Postby pjr » 18 Dec 2018, 04:41

When you enter the "Best Z" in the Tuning Wizard Configuration window, you must have a model loaded and sliced, otherwise, you will get a -1 value returned.

In your case, the flow rate is fine at about half way (5.5mm^3/s) to 1mm^3/s, so these are the values you need to set in the Max and Min "Flow Adjust" fields in the Material tab of the settings window. But you haven't gone low enough to check the min value. Maybe you should print another model with the value range 7 to 0.1 mm^3/s.

When a filament works with a larger temperature range, you can use the temperature which produces the best-looking finish; some filament will have a more matt finish at lower temps and be glossy at higher temps.

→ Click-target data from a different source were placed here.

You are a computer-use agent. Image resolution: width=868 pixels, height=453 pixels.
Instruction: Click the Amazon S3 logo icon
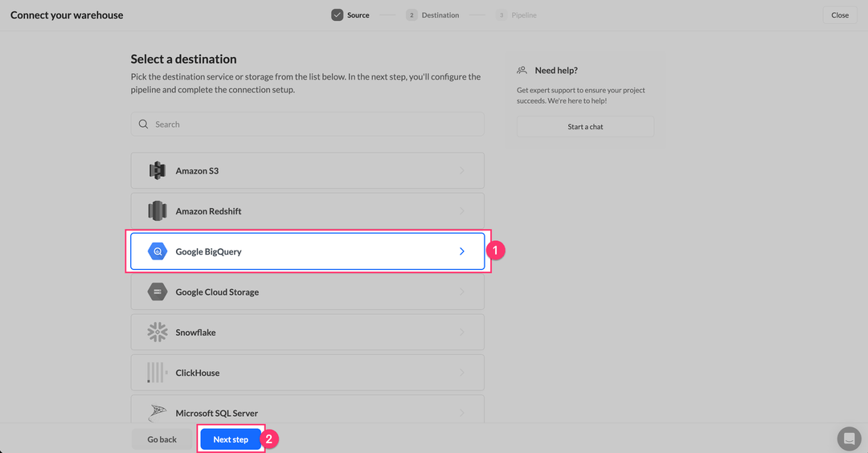point(157,171)

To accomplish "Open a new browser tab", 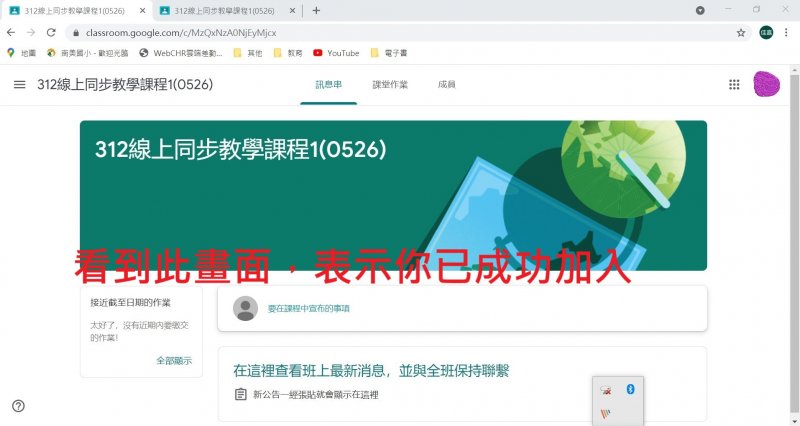I will coord(316,10).
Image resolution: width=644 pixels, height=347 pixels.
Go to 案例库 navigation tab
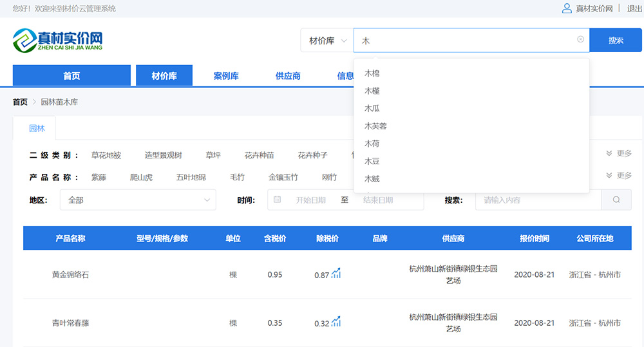tap(226, 76)
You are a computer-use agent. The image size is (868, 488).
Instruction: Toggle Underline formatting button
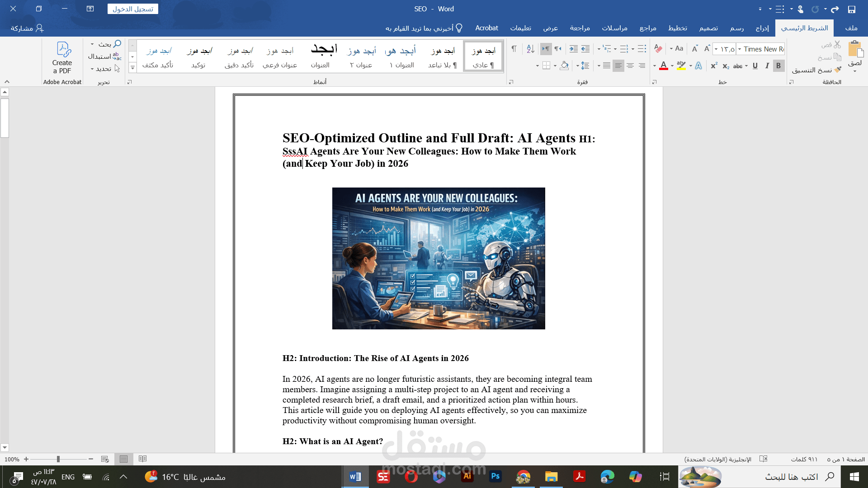point(755,66)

Down to you and what you prefer.

However, personally I tend to use manufacturer specs for the Max flow rate (E3D V6, for example is around 11.6 mm^3/sec) and for the minimum, I work on about 50 extruder steps/sec and calculate the Minimum from that.

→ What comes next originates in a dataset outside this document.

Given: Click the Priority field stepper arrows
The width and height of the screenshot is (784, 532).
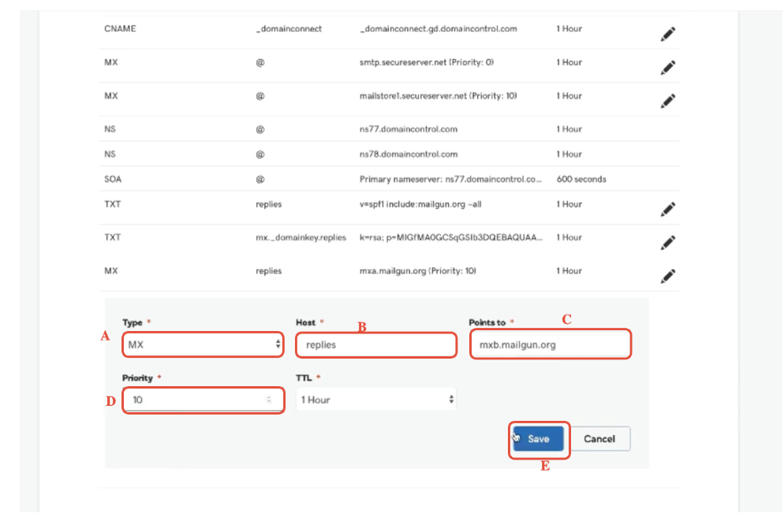Looking at the screenshot, I should (269, 400).
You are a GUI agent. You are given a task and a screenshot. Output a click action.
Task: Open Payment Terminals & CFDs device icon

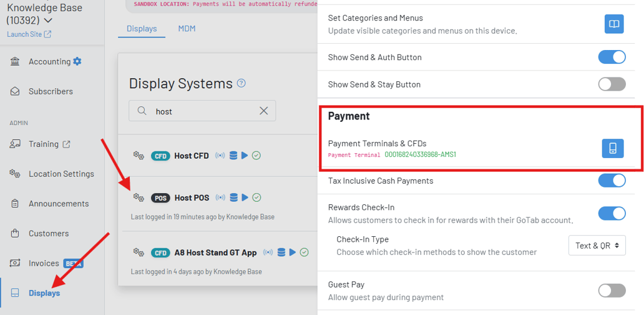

Quite simply, 3D printing is not a precise science; use the parameters that work and you are happy with and remember that the tuning wizards are only a very rough guide.

Peter
Please note: I do not have any affiliation with KISSlicer. Any advices given are offered in good faith. It is your responsibility to ensure that by following my advice you do not suffer or cause injury, damage or loss.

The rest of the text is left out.